Things went fine with my supervisor today. She was a little cold, but she wasn't retaliating in any way. Interestingly, she went into a rage about it moments after she and I clashed (yesterday), but she did it behind a closed door and only one person saw it.

But the real story here happened at our weekly sales and focus meeting. The general manager was very receptive and open today, and warmly commended a new employee for addressing some concerns with the group. One issue was customer complaints and a rumor that we are closing down. The GM reassured us that our corporate office is trimming the fat tightly now, so that when the banks resume loaning money, we will still be in operation. Everyone breathed a sigh of relief. The GM was surprised that his words seemed unexpected. I spoke up, "I have a suggestion, you should say things like that at our employee meetings. I've attended these meetings for a year now and I have never heard anything so reassuring. I would guess that at least half of our employees believe that we will close our doors. That may be where our customers are getting their information. And perception can kill the business faster than a down economy."

He admitted that he neglects to share information, assuming that most people don't care. My reply was, "My husband and I both work here. All of our eggs are in this basket. We often wonder whether there is a future here for us. If no threat to our job exists, then we'd like to know that. We would sleep better at night."

He assured everyone that if they have any doubts or questions, his door is always open. Then he thanked me for my question. I interrupted, "I didn't ask a question. It was a suggestion. You should say more things like that. You'll get more work out of people who feel like they have job security."

"OK, it is a good suggestion. I'm going to take it to heart. But if you ever feel that your job is in jeopardy, you can come to me. Just ask--"

I came back with, "--And if corporate is closing us down, you'll tell us." I said it as if I fully believed him--no hint of sarcasm--but everyone knows that such things are always kept strictly secret, so they all giggled low.

He smiled big and said very kindly, "You know, this may be hard to believe, but I'm actually the type of person that if corporate said we're closing don't tell, I'd be the one to leak the information."

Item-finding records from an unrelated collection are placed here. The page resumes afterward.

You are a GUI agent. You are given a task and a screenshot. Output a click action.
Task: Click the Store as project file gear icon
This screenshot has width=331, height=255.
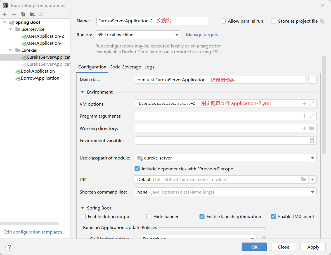(322, 21)
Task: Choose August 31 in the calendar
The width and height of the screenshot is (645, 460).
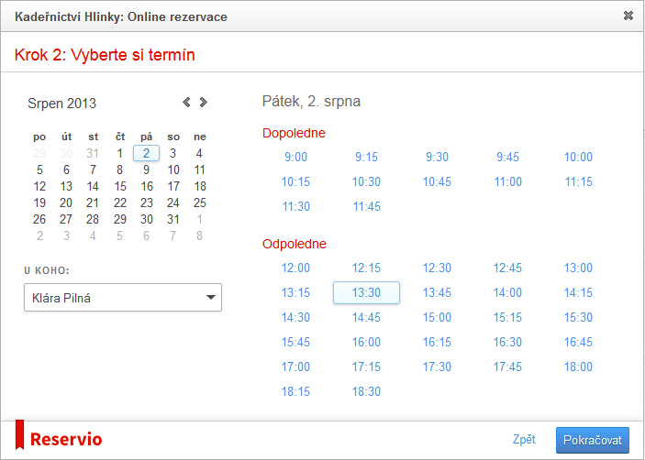Action: point(172,219)
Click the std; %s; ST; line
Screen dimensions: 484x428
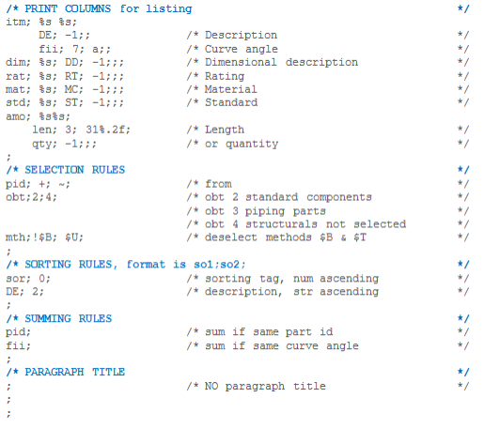65,102
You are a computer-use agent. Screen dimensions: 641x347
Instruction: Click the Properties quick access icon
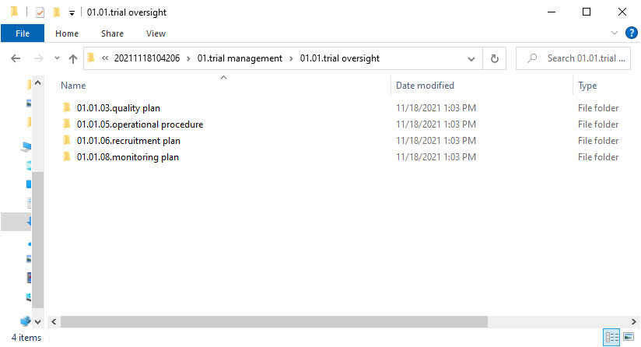tap(40, 12)
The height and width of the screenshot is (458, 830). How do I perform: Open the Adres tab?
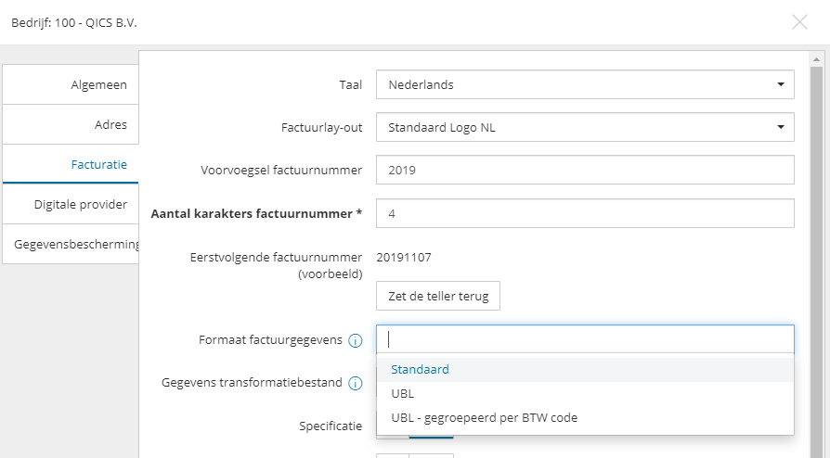point(71,124)
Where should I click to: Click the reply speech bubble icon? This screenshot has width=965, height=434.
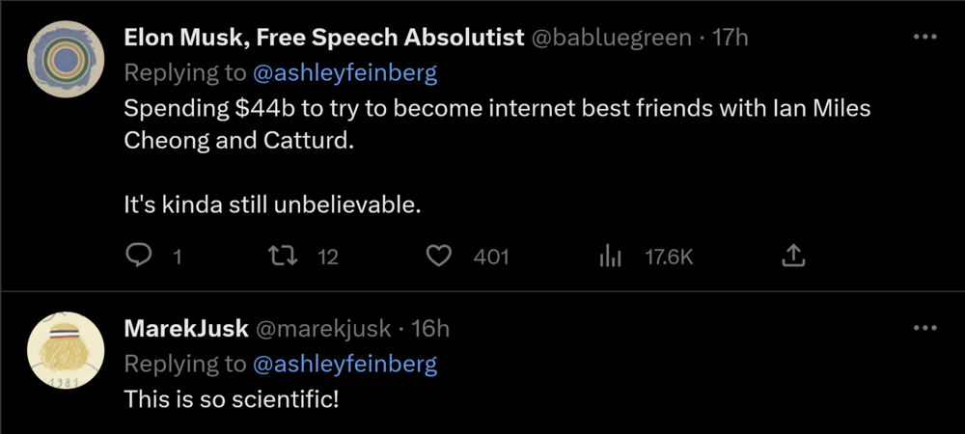tap(140, 256)
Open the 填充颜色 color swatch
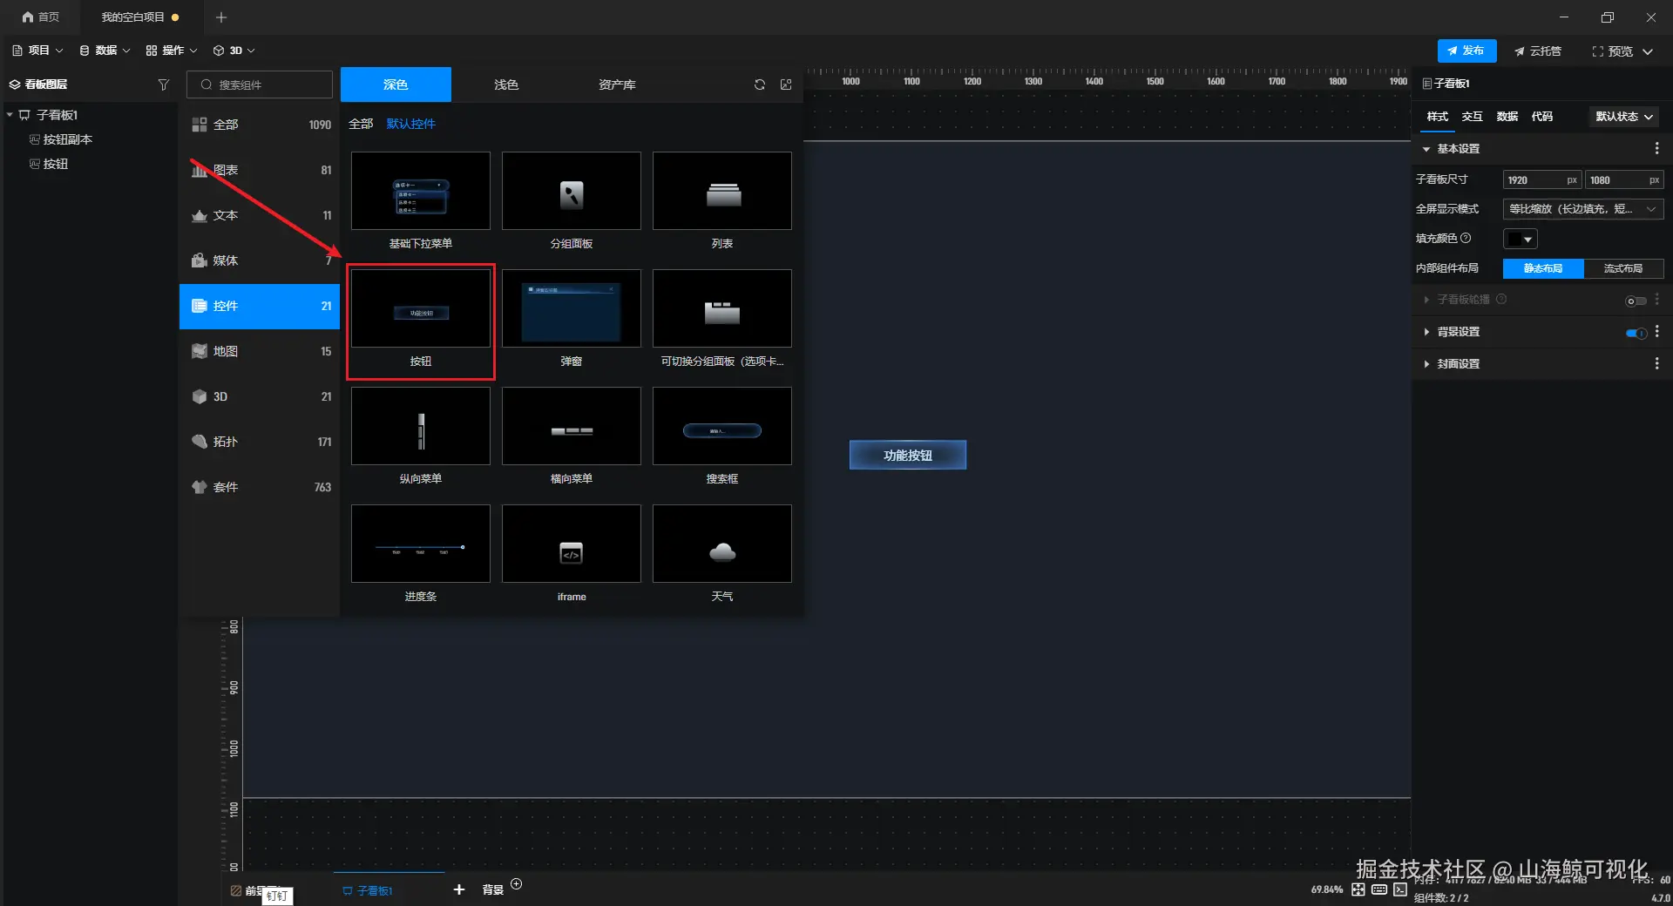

I said, "Good. I'm going to hold you to that."

Well, the whole exchange was only a minute or two, and it was very light in mood and tone. I thought it the best meeting I'd attended and went away relieved and light-hearted.

I met my husband on the other side of the campus, for his shift was just beginning as mine ended. He questioned me about my participation in the meeting. I wondered what he'd heard, since he was not present for the meeting himself. His boss was tickled that a mousy little quiet woman would have the nerve to question the GM that way, and to keep pressing him the way I did. Of course, he told it much bigger than it really was, but he found it comical enough. "Your wife had the big man on the ropes! He couldn't argue with her 'cause she was right. I was so proud that she spoke up for herself. She said just what I was thinking, but no one has the nerve to stand up to him."

It was so bizarre to have this said of me. First of all, I'm not a quiet or timid person. If it weren't for my small stature, there wouldn't be anything little about me. My husband tells me that if not for my faith that God will right every wrong, I'd be a terrorist or a cut-throat lawyer or a crazed activist of some sort. I'm the person who fights the urge to follow a careless motorist home and confiscate their drivers license or make a citizen's arrest. I'm not the wall-flower that so many people take me for.